Dashboard Earth: Grid Activity Monitoring with Google Earth
Documentation
Please check the
User Documentation
or the
Admin Documentation
Maintenance of the Application
Dashboard Earth runs in
dashb-earth
and has 6 collectors: one for the coordinates(
service.monitor.gearth.coords
), one for the aggregate of the VOs(
service.monitor.gearth.all
) and one per VO (
service.monitor.gearth.alice
,
service.monitor.gearth.altlas
,
service.monitor.gearth.cms
,
service.monitor.gearth.lhcb
). The config files are
/opt/dashboard/var/log/gearth-{coords,all,alice,atlas,cms,lhcb}.log
.
There is a cron job (
/root/cron/dashCollectors.sh
) set to run every hour that checks that all the collectors are running, if the coordinates' file has the correct permissions and the generated kmz files are up to date; in addition to restarting the collectors if they are down, it also corrects the permissions of the coordinates' file, should they be incorrect. Please use this script to start the collectors.

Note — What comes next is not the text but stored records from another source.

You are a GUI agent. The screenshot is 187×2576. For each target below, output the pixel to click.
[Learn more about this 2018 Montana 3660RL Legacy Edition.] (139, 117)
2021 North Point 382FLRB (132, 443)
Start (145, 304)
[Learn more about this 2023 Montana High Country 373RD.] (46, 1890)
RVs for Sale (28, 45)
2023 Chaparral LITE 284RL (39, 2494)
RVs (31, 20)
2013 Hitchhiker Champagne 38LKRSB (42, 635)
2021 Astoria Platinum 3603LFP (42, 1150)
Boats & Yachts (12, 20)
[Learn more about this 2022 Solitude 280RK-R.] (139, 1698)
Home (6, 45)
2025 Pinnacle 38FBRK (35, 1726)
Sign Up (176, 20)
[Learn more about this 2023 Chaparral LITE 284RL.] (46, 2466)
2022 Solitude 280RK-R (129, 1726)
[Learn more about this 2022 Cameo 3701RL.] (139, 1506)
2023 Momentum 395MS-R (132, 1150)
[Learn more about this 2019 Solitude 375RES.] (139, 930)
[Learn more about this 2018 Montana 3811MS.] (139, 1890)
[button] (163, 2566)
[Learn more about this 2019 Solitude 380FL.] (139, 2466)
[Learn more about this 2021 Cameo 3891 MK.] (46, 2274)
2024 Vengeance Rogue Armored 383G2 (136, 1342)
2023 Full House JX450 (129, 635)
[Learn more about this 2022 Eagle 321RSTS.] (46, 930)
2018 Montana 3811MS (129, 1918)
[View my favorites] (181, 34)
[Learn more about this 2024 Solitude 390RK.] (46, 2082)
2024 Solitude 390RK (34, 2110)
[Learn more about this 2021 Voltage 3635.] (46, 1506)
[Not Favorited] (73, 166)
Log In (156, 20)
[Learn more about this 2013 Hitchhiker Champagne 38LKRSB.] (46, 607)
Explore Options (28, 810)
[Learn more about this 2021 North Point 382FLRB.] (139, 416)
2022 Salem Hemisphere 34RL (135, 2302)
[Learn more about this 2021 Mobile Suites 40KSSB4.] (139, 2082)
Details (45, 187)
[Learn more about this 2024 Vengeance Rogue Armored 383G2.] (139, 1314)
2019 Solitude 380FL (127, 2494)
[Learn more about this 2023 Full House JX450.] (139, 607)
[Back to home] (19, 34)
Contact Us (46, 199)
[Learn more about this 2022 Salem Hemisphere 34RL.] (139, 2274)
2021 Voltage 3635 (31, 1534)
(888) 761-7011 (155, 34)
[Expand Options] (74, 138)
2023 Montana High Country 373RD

It is quite possible that if the data sources hit any problems during the break, the collector will not be able to run. If such a thing happens, the kmz will not be updated and the cron job should detect that the kmz has become outdated -- please check the log files and warn the service responsible for the data. In extreme cases, it will probably best to stop the collector(s) affected and remove them from the dashbCollectors.sh script (lines 71 and 73) and the corresponding kmz (line 80)
Debugging
If something is wrong and there is no data for some experiment or data is outdated these steps should be performed in order to fix the problem.
1. Restart collectors.
But where to find collectors? Both - collectors and server hosting their output kmz files are located on the same machine. This machine should have alias
dashb-earth
. So you can login to this machine using this alias. But sometimes behind the alias there is a proxy not the machine itself. Than you should look in
/etc/http/conf.d
directory of proxy machine and find the actual adress. Once the proper address is found and you are logged in you should remember that all collectors are executed by
dboard
user. So use
su - dboard
command and login as
dboard
. Now you can use
PYTHONPATH=/opt/dashboard/lib/ /opt/dashboard/bin/dashb-agent-list
command to list all collectors and
PYTHONPATH=/opt/dashboard/lib /opt/dashboard/bin/dashb-agent-restart service.monitor.gearth.COLLECTORNAME
to restart collector with name
COLLECTORNAME
.
2. Check if this helped - If restarting of collectors helped all kmz files should be up to date. It can be checked using
ls -l /opt/dashboard/www/
command. If you see that all the files are not older than 20 minutes from the moment you checked everyting is fine. If not - try to find you which kmz file is old and wich experiment it belongs to. Knowing that you can open log file using
tail -f /opt/dashboard/var/log/gearth-EXPERIMENTNAME.log
command and try to look for any helpful error messages and fix it.
3. If there is no error this can mean that the problem is with fetching data. In this case you have to find out in code (sic!) every data sources and check if they are working fine.
If some data service is down you have two possibilities -either this service is external and don't belong to dashboard framework - in that case you have to contact the person responsible for that service. If the problem is within dashboard framework you have to do it on your own.
4. Some of dashboard services are running on virtual machines that can cause the problems. At the moment we have 2 physical hosts for virtual machines:
dashboard12 is hosting dashb-virtual01-06
dashboard13 is hosting dashb-virtual 07-12
Try to log in as
dboard
user to the machine hosting problmatic virtual machine and check its status using
./vmbox.sh
command.
If machine is down you may want to restart it. Use
VBoxManage startvm --type headless MACHINENAME
command. Of course Murphy laws are working excellent so you may end up with error message like:
VBoxManage: error: The machine 'dashb-virtual06' is already locked by a session (or being locked or unlocked)
or any other strange error message. If you have this problem use
ps -ef | grep virtual
command and see which processes are doing something with your vittual machine. Knowing their pids kill them all using
kill -9 PIDS
command. Check once again list of processes and make sure you killed all doing something with problematic virtual machine. Then try to restart it once again and hopefully it will work.
5. If you are really unlucky the virtual machine will fail immediately because of virtual disk crash. In this case you need
VirtualBox. But this is graphical application so you need to forward X windows in you session. Login to host as
dboard
and execute
echo YOURLOGIN@CERNNOSPAMPLEASE.CH > .k5login
command, than log off. Log in once again using
ssh dboard@HOST -X
command. Run virtualbox using
VirtualBox
command. Make sure you killed all processes using this VM and try to find disk snapshots. If you fond one you can recover this from snapshot. If snapshot was made a long time ago you may have install and configure something that's not included in this snapshot.
6. If you are really really unlucky you won't find any snapshot at all. Then you have to delete this VM, and recreate it from scratch. Good night and good luck!